_Questions on the material_:
a - Translate this sentence from the explainer on AI agents into Spanish: "A chatbot takes your message and returns a text response."
b - In the explainer on AI agents, what does Phase 2 of the execution model output?
c - Proceed with the explainer on AI agents, continuing it from the point where it stops.

LEARN

How AI Agents Actually Work

Not a chatbot. An agent understands, plans, executes, and delivers. Here is what happens under the hood.

TL;DR

An AI agent is an LLM that can take actions, not just generate text. You give it a task, it builds a plan, calls tools (APIs, databases, services) step by step, and delivers a completed result. The difference between a chatbot and an agent is the difference between a recipe and a chef.

What an AI Agent Is (and What It Is Not)

A chatbot takes your message and returns a text response. It is a conversational interface to a language model. You ask a question, it answers. That is the entire interaction loop.

An AI agent takes your message, interprets it as a task, and works to complete it. It can read your calendar, check a CRM, draft an email, update a spreadsheet, and send a confirmation, all from a single instruction like "Schedule a follow-up with the Johnson account for next Tuesday at 2pm."

The difference is agency: the ability to take actions in external systems, observe results, and decide what to do next. According to Anthropic's research on building effective agents, the most reliable agent architectures are not complex frameworks but simple loops where an LLM repeatedly calls tools and evaluates results until the task is done.


The 4-Phase Execution Model

Every agent task follows a consistent execution loop. Whether the agent is booking a meeting or updating a pipeline, the underlying pattern is the same:

  [User Task]
       |
       v
  Phase 1: UNDERSTANDING
  Parse the request. Identify entities,
  constraints, and required tools.
       |
       v
  Phase 2: PLANNING
  Generate a step-by-step plan.
  Output: JSON array of actions.
       |
       v
  Phase 3: EXECUTING
  Call tools sequentially.
  Each step receives the previous result.
       |
       v
  Phase 4: COMPLETE
  Compile results. Deliver summary.
  Report what was done.

_Recorded information_:

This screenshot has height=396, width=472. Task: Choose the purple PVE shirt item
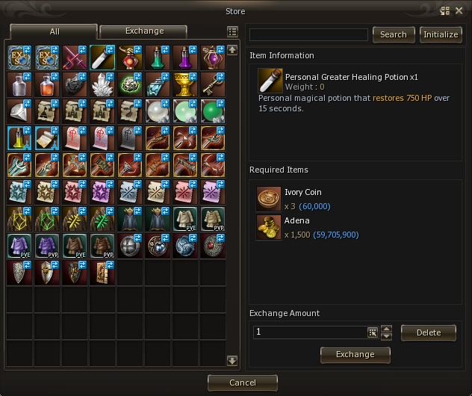tap(19, 246)
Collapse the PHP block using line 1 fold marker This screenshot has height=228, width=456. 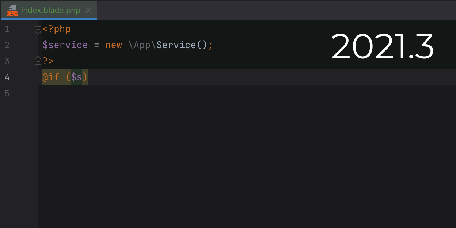tap(38, 29)
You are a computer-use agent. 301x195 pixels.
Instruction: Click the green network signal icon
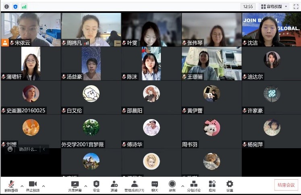point(24,6)
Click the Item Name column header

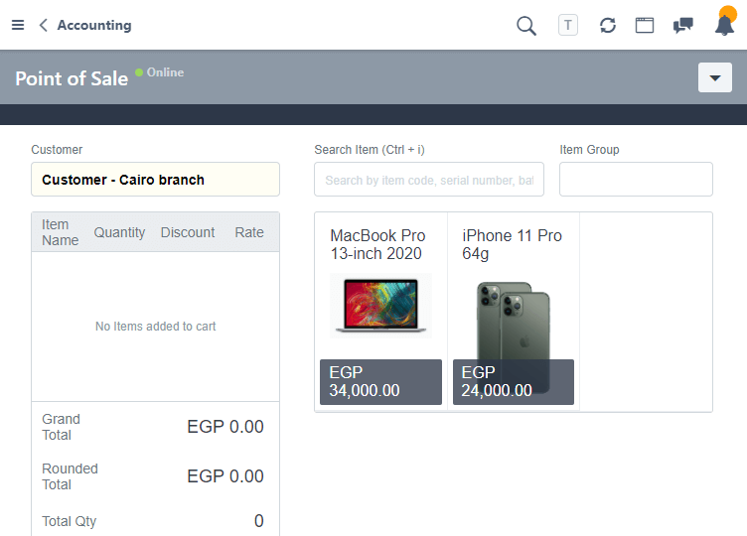pyautogui.click(x=61, y=232)
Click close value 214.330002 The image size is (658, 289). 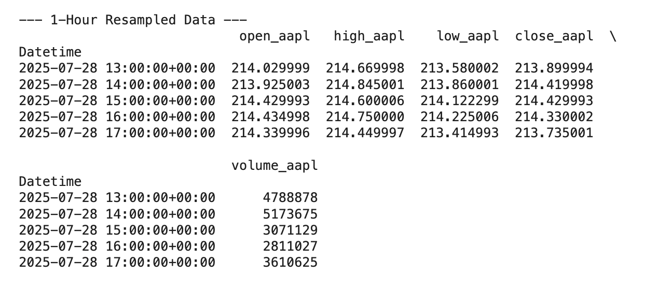pos(554,117)
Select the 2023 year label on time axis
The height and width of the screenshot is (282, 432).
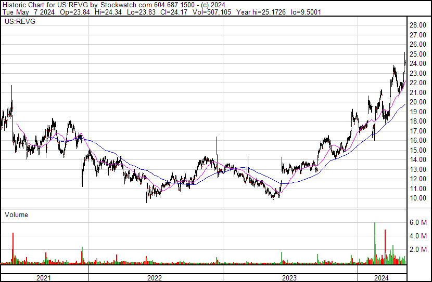click(289, 278)
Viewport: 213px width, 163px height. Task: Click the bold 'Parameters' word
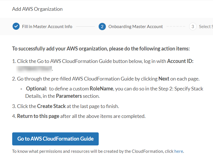[x=69, y=96]
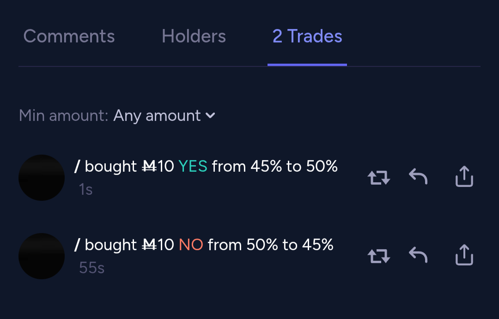Open the Any amount filter dropdown
Image resolution: width=499 pixels, height=319 pixels.
click(157, 115)
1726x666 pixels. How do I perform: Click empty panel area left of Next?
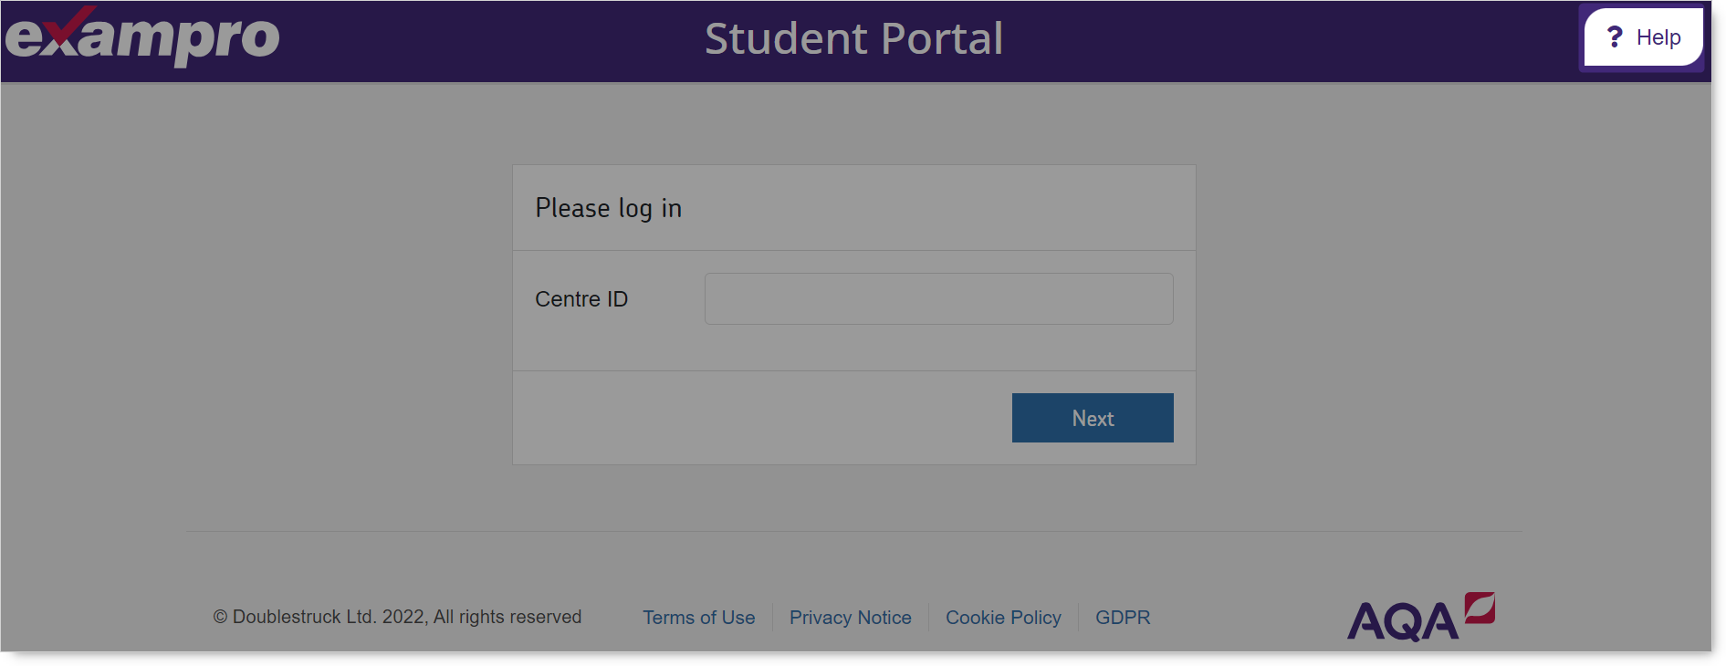coord(758,418)
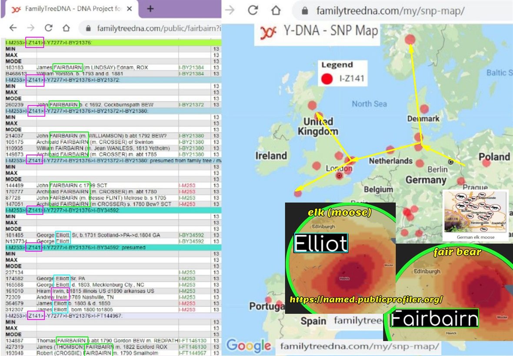Click forward arrow in right browser

(x=230, y=10)
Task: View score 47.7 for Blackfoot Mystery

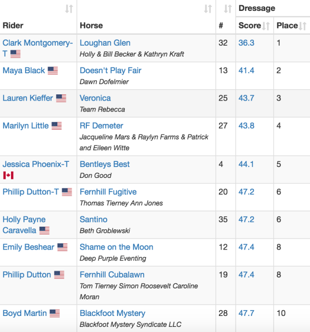Action: pyautogui.click(x=246, y=313)
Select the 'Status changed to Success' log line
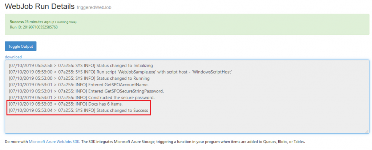 tap(78, 110)
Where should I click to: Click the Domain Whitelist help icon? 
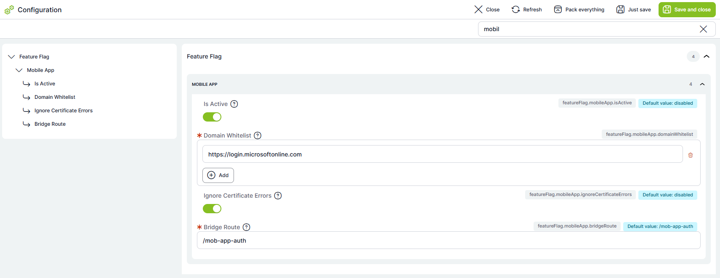[258, 135]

_Answers to this exercise_:
a - Un chatbot toma tu mensaje y devuelve una respuesta de texto.

b - A JSON array of actions.

c -
Phase 1: Understanding

The agent parses your natural language input and extracts the structured information it needs: what is the task, who is involved, what are the constraints (time, format, dependencies), and which tools will be required. This is where intent recognition happens. "Move the Chen deal to negotiation and notify sales" becomes two distinct operations: a CRM update and a notification dispatch.

Phase 2: Planning

The agent generates a structured plan, typically as a JSON array of steps. Each step specifies the tool to call, the arguments to pass, and the expected output. The plan is not freeform text. It is a machine-readable execution blueprint that the runtime can validate before any tool is called.

  {
    "plan": [
      {
        "step": 1,
        "tool": "crm.updateDeal",
        "args": { "dealId": "chen-0042", "stage": "negotiation" },
        "expect": "confirmation"
      },
      {
        "step": 2,
        "tool": "notifications.send",
        "args": { "channel": "sales", "message": "Chen deal moved to negotiation" },
        "expect": "delivered"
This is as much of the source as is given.